Internal Radon Removal Systems
Some of our customers ask us about internal radon mitigation equipment, mainly because they are worried that an external system will be unsightly or difficult to maintain. The main benefit of an internal radon remediation setup is that it is overall more aesthetically pleasing. You don’t have any exposed pipes on the outside of your home, and the pipes simple exit through a small hole in the roof.
However, the pros might not be worth it when exploring the potential drawbacks of an internal radon mitigation system. First of all, internal systems require a lot more work to install – and they are therefore more costly. Pipes must be routed through your home, and often times that means through your garage, closets, and sometimes even your bedroom. And because the pipes are within the walls of your home, they can be potential fire hazards. Lastly, internal radon mitigation equipment requires more piping with more sharp bends. Each bend results in more restricted airflow and less efficiency in allowing radon gases to escape from your home.
- They look nice
- Blend in with existing roofline
- More expensive to install
- Fans can get too hot in summer
- Might require running a pipe through rooms/closets
- Must run piping through your garage
- Requires more 90 degree bends, lowering efficiency
- More detailed building codes to follow
External Radon Removal Systems
In light of all the extra complications that installing an internal radon mitigation system involves, many customers opt for an external radon removal system. These systems, while not as outwardly pleasing to the eye, provide a host of benefits (and honestly, they aren’t that distracting from your home’s facade). They are easily serviced since all parts are readily accessible. They require fewer sharp bands and are therefore more efficient in letting of radon gases. And the external radon remediation equipment is much less invasive, and won’t have to be run through your garage, closets, or bedrooms.

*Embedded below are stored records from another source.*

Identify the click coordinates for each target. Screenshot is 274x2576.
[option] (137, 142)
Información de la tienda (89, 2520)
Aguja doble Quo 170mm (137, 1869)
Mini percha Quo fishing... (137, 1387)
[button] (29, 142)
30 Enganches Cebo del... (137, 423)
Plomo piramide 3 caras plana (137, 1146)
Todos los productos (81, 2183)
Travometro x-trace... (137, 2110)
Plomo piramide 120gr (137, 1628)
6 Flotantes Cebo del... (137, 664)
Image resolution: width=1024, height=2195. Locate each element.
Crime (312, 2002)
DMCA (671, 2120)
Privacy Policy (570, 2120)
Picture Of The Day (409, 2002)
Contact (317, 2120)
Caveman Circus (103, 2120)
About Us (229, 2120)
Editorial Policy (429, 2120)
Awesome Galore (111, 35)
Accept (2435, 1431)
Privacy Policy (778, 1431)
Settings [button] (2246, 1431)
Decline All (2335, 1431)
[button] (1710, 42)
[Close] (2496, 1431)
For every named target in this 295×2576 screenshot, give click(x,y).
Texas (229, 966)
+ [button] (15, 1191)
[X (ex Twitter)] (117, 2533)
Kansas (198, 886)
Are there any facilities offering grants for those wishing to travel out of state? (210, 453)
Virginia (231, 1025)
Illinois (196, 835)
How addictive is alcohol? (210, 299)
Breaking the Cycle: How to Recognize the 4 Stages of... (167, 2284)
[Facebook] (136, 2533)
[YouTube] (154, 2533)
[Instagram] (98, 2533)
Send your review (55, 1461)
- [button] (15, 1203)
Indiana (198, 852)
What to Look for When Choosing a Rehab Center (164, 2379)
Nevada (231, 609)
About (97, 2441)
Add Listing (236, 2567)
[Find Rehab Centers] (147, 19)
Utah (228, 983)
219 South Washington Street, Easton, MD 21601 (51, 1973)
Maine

- Servicing and inspection is easy
- Parts are readily accessible
- Don’t have to tear up the roof to install
- No piping running through your rooms or garage
- Fewer 90 degree bends, increasing efficiency
- Better airflow for radon gas to escape
- They don’t look as nice
- Fans can potentially freeze up in winter
Other Factors to Consider
If you live in a townhome, apartment, or condominium complex, it could be more difficult to get a radon mitigation system installed. We wrote earlier about an instance where a Stapleton resident was denied permission to install a radon mitigation system by her Homeowner’s Association. Regardless of which radon mitigation system you choose to install, you’ll have to jump through some hoops to get approval and to make sure everything is completed up to code.